PODER JUDICIÁRIO
TRIBUNAL REGIONAL FEDERAL DA PRIMEIRA REGIÃO
SEÇÃO JUDICIÁRIA DO DISTRITO FEDERAL
Processo N° 0020241-24.2014.4.01.3400 - 20ª VARA FEDERAL
Nº de registro e-CVD 00106.2014.00203400.1.00224/00033
DECISÃO Nº _______/2014.
Processo: 20241-24.2014.4.01.3400
Ação Ordinária/Outras
Autor Município de Juína - MT
Ré Fundação Nacional do Índio – FUNAI
D E C I S Ã O
MUNICÍPIO DE JUÍNA – MT ajuizou a presente ação ordinária em face da
FUNDAÇÃO NACIONAL DO ÍNDIO – FUNAI, objetivando, em sede de antecipação de tutela, a
suspensão do processo administrativo (e dos estudos antropológicos e complementares) de
ampliação dos limites da terra indígena Enawenê Nawe, em especial a publicação do relatório
circunstanciado de identificação e delimitação da revisão dos limites da referida terra indígena,
preservando, portanto, a paz social no território do requerente.

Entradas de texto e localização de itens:
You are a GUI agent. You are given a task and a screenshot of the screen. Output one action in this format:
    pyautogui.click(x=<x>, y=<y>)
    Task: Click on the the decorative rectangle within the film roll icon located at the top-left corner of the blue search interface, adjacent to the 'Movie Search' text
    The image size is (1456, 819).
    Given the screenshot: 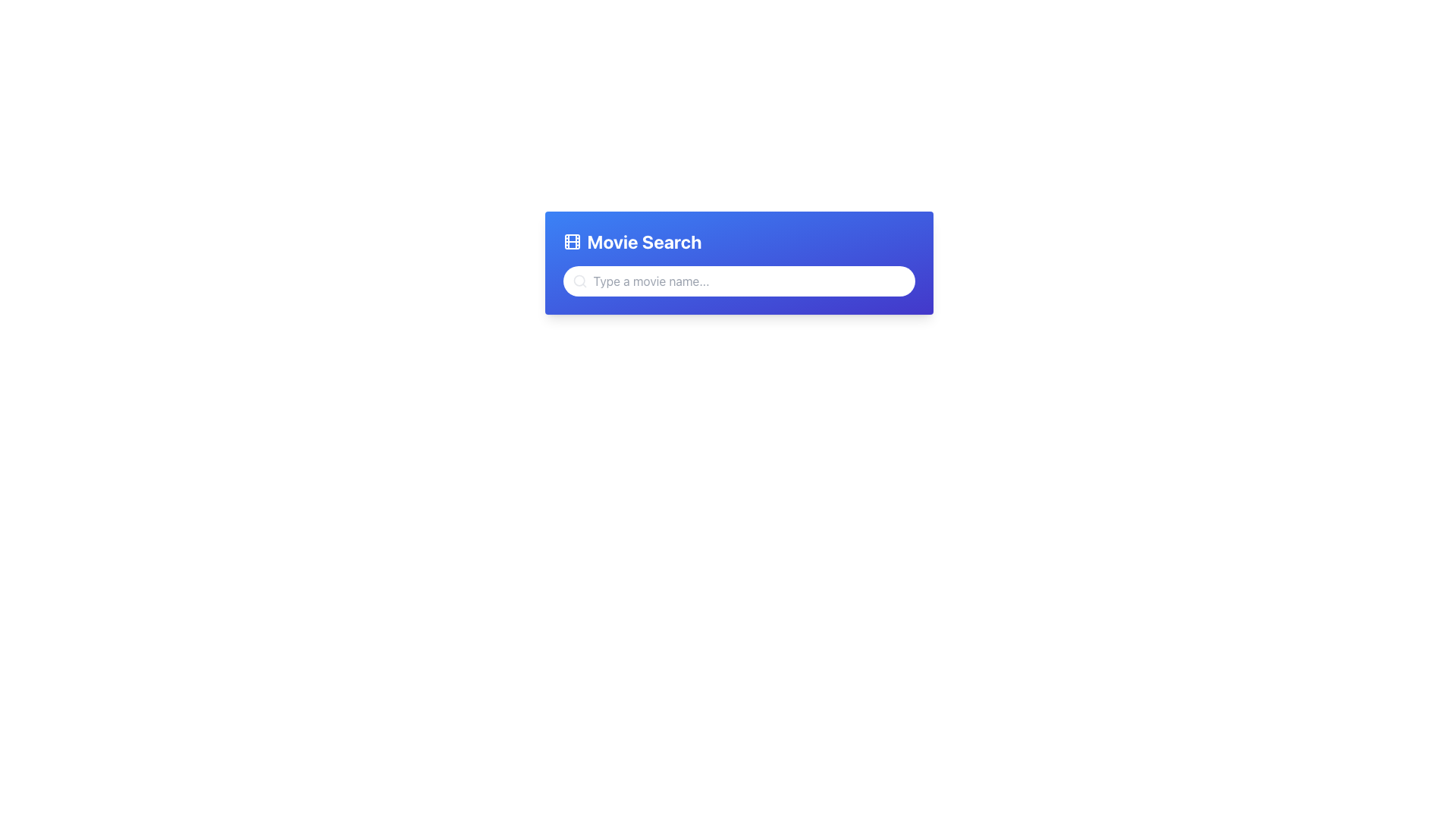 What is the action you would take?
    pyautogui.click(x=571, y=241)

Enunciado A:
Responda sobre a decisão judicial:
(i) A qual vara federal pertence o processo?
(ii) Quem figura como ré na ação?
(iii) Qual terra indígena teria seus limites ampliados?
Enunciado B:
Devolva o trecho da decisão judicial que começa em "Processo: 20241-24.2014.4.01.3400" e termina em "território do requerente.".
Enunciado C:
Prossiga com a decisão judicial sobre a terra indígena Enawenê Nawe a partir do ponto em que o texto para.

Resposta A:
(i) À 20ª Vara Federal.
(ii) A Fundação Nacional do Índio – FUNAI.
(iii) A terra indígena Enawenê Nawe.

Resposta B:
Processo: 20241-24.2014.4.01.3400
Ação Ordinária/Outras
Autor Município de Juína - MT
Ré Fundação Nacional do Índio – FUNAI
D E C I S Ã O
MUNICÍPIO DE JUÍNA – MT ajuizou a presente ação ordinária em face da
FUNDAÇÃO NACIONAL DO ÍNDIO – FUNAI, objetivando, em sede de antecipação de tutela, a
suspensão do processo administrativo (e dos estudos antropológicos e complementares) de
ampliação dos limites da terra indígena Enawenê Nawe, em especial a publicação do relatório
circunstanciado de identificação e delimitação da revisão dos limites da referida terra indígena,
preservando, portanto, a paz social no território do requerente.

Resposta C:
Alega, em suma, que: a) em seu território está incluída a terra indígena Enawenê-
Nawe, homologada pelo Decreto Presidencial de 02/10/1996 (fls. 51/52); b) a ré, por intermédio
das Portarias nºs 1.070/PRES. de 30/7/2007 e 958/PRES. de 8/8/2013, iniciou o processo de
ampliação da referida terra indígena; c) nomeou antropólogo de sua confiança para acompanhar
os trabalhos de estudo de ampliação. Contudo, foi indeferida a participação de seu representante
técnico; d) o processo administrativo de demarcação de terras não observou o direito de defesa
do município.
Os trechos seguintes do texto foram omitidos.